When a random website visitor takes an action on a business website, like filling out a form to get a piece of content, the person goes from “anonymous” to “lead.” Since the person’s action suggests interest in the client’s business, the person will likely be entered into a custom email “nurturing” workflow. The concept: The person would receive a series of emails meant to engage them further and nudge them down the infamous sales funnel until they convert into a customer. (This is a VERY basic overview.)

Sometimes you don’t even have to take action on a business website to get entered into an email lead nurturing workflow. You could be the recipient of (or victim of, depending on your POV) a COLD email lead nurturing campaign. Yeah, spam laws, uh-huh. People still cold email and can skirt around laws if there’s some direct synergy between the business and the recipient.
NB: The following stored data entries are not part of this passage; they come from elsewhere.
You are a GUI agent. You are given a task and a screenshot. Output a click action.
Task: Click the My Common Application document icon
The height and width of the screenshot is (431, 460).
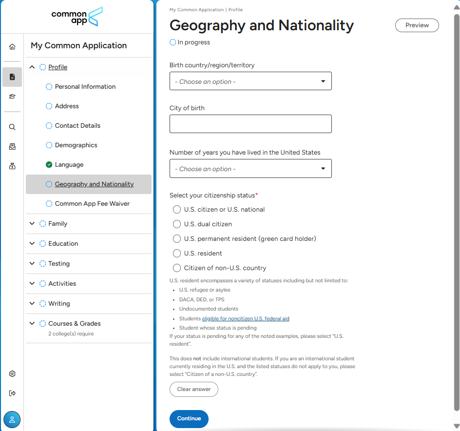(x=12, y=77)
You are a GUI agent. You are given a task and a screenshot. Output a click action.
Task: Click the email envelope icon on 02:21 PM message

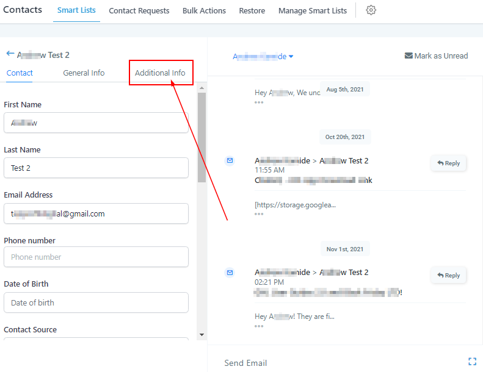click(230, 272)
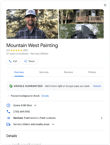110x145 pixels.
Task: Open the painter portrait photo
Action: (x=32, y=24)
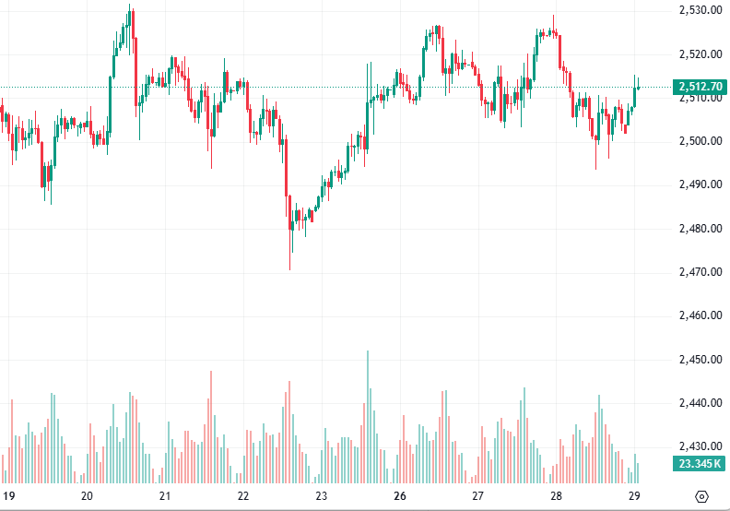
Task: Click the 2,530.00 price axis label
Action: 698,10
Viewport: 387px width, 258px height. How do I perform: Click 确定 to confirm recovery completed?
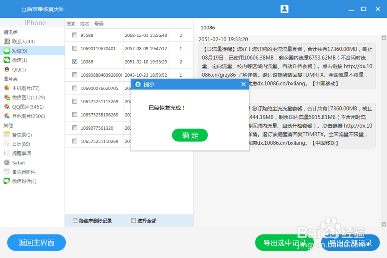tap(190, 135)

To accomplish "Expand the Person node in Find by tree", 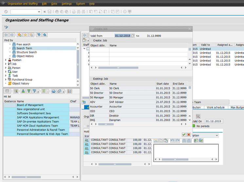I will pyautogui.click(x=6, y=68).
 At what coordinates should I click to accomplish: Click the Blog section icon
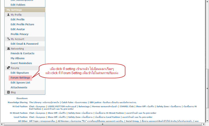click(x=8, y=92)
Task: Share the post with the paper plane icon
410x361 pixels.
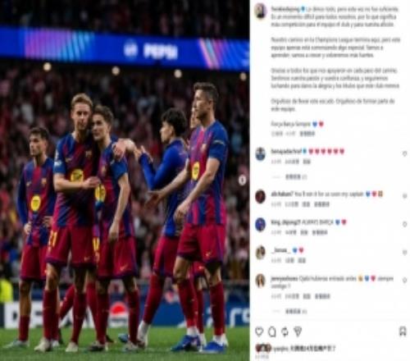Action: click(x=298, y=331)
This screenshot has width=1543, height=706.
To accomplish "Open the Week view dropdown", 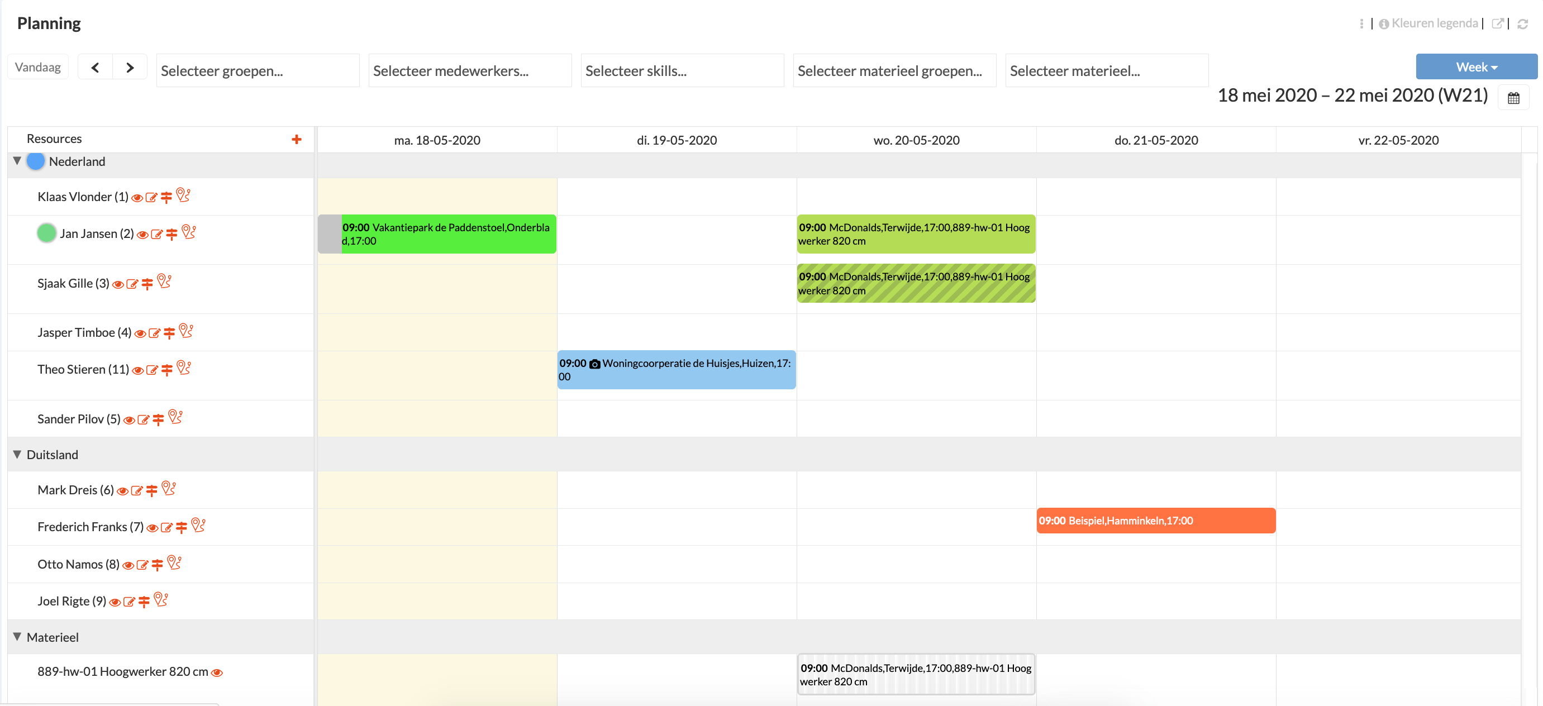I will click(1475, 67).
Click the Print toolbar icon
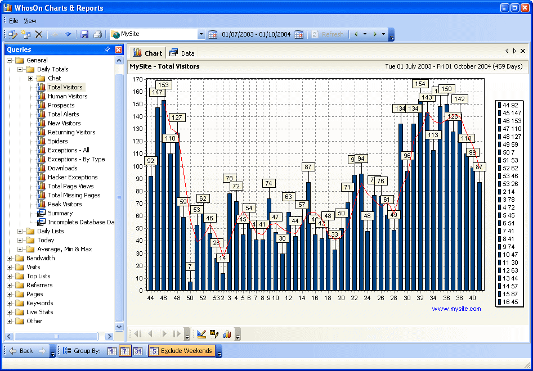 (97, 34)
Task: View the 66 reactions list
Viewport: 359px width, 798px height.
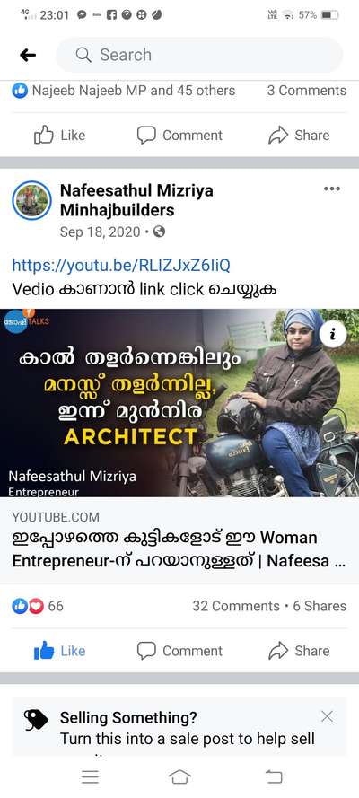Action: coord(38,606)
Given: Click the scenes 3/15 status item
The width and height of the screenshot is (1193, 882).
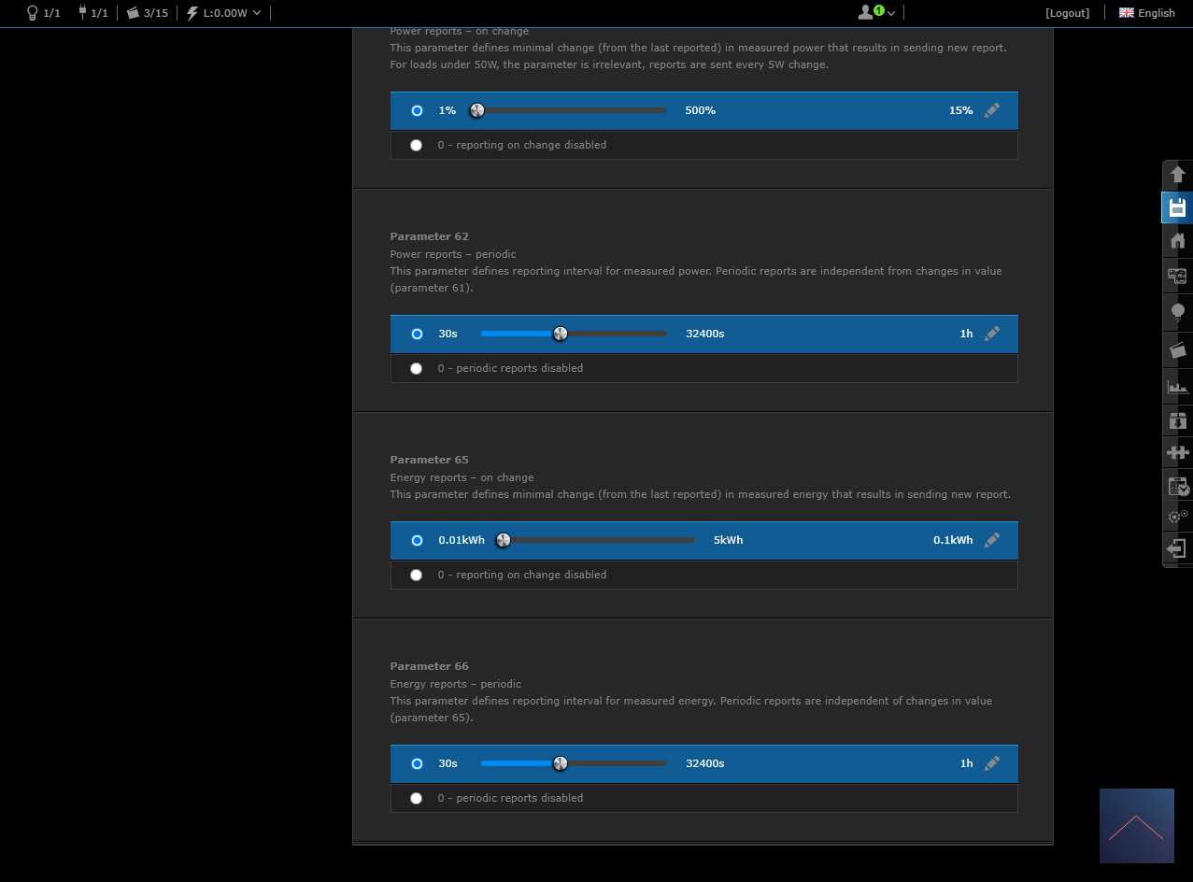Looking at the screenshot, I should click(x=147, y=13).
In theory. (Again, I’m not a lawyer! None of this is legal advice.)

For actual customers, meaning people who buy something from a client’s site, there are other email nurturing campaigns. These are more commonly known as customer retention campaigns. I’m talking emails sent to get people to come back and buy again or to stay engaged/subscribed. (Do you subscribe to a streaming service, like Netflix? Ever get emails saying, “Hey, we just added a new TV show you might like”? BOOM. That’s an example of customer retention campaigns at work.)

OK, enough of the overview. For the purpose of this rant post, I’m going to focus more on general email lead nurturing tips (for cold campaigns and ones that you’d be writing for clients’ businesses.)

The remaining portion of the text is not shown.